Pixel coordinate grounding data

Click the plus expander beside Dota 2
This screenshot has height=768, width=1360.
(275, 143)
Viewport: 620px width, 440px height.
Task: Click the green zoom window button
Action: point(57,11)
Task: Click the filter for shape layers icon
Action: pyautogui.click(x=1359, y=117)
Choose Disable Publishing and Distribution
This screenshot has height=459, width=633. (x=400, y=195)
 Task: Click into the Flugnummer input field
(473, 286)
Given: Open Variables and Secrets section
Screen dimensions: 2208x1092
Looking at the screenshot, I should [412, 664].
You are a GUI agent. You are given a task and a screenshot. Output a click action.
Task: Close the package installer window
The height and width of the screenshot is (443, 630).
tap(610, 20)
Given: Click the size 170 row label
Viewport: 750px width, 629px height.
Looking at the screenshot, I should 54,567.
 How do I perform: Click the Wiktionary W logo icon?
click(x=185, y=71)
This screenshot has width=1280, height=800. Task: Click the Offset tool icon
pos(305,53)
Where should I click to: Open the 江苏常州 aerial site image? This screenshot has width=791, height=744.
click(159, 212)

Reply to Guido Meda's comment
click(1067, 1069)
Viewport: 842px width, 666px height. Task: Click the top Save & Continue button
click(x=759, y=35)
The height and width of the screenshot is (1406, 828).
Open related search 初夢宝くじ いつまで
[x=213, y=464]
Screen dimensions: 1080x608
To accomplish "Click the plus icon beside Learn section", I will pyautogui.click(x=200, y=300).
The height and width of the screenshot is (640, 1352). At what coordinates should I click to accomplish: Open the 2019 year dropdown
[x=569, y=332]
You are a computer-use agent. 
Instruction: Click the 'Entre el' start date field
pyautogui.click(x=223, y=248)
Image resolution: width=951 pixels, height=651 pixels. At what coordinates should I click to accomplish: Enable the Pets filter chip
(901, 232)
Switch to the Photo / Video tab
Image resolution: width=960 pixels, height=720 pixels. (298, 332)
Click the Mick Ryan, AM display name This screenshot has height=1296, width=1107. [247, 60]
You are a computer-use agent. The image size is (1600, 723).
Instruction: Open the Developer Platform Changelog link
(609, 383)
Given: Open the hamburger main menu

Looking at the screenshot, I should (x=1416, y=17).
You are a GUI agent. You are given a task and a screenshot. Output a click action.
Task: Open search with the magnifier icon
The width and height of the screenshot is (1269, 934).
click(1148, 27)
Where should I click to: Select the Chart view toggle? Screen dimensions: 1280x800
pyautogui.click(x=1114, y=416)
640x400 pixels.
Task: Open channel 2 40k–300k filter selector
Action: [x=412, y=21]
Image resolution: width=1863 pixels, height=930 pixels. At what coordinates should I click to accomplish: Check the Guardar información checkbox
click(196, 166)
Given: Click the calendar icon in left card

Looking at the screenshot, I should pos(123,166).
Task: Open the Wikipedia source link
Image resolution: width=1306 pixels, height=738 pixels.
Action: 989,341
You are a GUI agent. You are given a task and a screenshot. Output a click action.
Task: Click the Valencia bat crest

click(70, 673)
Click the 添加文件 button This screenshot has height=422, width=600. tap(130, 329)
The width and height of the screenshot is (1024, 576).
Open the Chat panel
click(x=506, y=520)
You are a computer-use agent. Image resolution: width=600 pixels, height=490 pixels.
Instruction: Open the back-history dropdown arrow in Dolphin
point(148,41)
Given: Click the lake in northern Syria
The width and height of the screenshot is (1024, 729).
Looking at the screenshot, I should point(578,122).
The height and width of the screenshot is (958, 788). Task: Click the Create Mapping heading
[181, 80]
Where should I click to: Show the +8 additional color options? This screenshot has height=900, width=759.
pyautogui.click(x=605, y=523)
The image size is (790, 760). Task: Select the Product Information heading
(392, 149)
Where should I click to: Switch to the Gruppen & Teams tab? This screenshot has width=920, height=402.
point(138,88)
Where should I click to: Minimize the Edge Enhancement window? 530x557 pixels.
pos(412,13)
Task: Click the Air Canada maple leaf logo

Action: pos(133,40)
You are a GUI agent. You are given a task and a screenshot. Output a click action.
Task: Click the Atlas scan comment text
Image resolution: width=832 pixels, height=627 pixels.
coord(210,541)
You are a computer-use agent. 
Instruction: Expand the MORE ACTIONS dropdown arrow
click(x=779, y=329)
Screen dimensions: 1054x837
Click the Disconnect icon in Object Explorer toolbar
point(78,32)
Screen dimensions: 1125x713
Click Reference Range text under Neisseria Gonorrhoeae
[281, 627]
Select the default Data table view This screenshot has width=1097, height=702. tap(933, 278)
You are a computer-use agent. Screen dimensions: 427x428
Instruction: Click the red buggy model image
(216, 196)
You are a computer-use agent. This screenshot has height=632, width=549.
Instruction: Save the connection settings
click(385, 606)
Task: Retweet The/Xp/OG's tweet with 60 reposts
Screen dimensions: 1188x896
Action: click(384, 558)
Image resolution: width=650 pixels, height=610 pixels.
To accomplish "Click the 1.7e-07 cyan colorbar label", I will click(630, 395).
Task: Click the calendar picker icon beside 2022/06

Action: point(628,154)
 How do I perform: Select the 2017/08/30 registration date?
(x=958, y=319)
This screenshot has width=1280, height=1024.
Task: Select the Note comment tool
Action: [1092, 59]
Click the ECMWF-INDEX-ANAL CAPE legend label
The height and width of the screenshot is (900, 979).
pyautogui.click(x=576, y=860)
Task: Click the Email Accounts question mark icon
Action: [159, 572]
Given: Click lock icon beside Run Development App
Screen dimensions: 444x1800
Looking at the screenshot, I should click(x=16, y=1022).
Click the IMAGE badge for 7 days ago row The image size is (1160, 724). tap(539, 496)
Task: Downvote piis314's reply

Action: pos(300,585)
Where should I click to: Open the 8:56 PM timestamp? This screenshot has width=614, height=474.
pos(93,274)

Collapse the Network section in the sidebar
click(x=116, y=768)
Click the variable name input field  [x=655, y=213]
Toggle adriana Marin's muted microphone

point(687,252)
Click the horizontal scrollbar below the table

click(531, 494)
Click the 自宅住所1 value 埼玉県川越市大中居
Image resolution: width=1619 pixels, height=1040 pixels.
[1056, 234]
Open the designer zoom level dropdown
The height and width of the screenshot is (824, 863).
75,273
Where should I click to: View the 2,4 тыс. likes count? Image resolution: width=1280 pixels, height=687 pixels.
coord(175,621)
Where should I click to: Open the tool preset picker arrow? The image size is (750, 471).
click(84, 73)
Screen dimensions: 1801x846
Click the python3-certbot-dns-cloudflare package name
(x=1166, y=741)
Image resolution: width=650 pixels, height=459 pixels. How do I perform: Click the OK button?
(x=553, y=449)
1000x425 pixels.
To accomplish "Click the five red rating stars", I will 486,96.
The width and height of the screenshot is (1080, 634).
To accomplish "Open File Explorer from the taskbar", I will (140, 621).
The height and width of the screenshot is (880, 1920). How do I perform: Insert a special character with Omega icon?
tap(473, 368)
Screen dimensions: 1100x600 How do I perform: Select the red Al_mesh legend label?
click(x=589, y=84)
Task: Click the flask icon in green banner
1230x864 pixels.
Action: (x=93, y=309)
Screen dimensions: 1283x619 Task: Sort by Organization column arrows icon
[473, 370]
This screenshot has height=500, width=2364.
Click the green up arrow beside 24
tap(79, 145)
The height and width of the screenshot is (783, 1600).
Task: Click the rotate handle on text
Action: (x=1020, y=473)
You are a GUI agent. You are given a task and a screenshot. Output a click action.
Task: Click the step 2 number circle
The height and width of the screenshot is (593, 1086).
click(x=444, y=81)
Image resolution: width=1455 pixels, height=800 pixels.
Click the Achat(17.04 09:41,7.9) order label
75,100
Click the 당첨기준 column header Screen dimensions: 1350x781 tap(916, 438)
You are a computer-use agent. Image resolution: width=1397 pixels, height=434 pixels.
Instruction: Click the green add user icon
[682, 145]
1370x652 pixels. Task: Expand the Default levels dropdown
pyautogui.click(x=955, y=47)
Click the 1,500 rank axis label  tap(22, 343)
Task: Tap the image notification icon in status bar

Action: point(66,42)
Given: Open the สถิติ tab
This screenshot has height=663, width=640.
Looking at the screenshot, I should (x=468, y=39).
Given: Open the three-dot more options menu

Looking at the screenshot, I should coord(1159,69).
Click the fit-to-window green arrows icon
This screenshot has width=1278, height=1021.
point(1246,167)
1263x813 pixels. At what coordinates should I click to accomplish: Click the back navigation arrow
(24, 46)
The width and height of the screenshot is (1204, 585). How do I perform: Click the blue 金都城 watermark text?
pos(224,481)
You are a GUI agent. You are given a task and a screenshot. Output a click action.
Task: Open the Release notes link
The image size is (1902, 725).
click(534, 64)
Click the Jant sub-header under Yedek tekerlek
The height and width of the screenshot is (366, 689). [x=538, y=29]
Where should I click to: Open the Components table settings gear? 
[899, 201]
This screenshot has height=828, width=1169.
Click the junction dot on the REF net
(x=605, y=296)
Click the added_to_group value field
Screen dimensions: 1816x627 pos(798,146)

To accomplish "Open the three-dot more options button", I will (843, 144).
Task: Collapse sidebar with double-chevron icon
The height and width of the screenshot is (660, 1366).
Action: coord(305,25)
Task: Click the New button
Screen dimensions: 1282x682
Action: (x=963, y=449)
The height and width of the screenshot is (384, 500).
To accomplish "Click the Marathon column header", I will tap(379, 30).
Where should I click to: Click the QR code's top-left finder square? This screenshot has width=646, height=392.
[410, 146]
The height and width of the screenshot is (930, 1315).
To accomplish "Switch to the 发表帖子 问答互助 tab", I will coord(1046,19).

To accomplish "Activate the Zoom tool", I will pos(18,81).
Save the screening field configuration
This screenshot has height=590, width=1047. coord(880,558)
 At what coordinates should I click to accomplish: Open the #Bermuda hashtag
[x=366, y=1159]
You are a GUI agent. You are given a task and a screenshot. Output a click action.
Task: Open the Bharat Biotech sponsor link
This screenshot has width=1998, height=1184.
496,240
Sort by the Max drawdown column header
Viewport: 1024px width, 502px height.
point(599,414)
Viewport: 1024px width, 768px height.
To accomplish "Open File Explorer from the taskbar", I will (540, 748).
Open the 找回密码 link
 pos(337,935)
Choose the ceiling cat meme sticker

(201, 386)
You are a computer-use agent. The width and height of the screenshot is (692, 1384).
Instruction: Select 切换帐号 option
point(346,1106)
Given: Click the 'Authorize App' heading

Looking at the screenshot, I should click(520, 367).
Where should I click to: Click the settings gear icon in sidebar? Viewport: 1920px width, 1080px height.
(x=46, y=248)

What this task involves: Give the number of lines above that contain "File", and nothing more.

Task answer: 2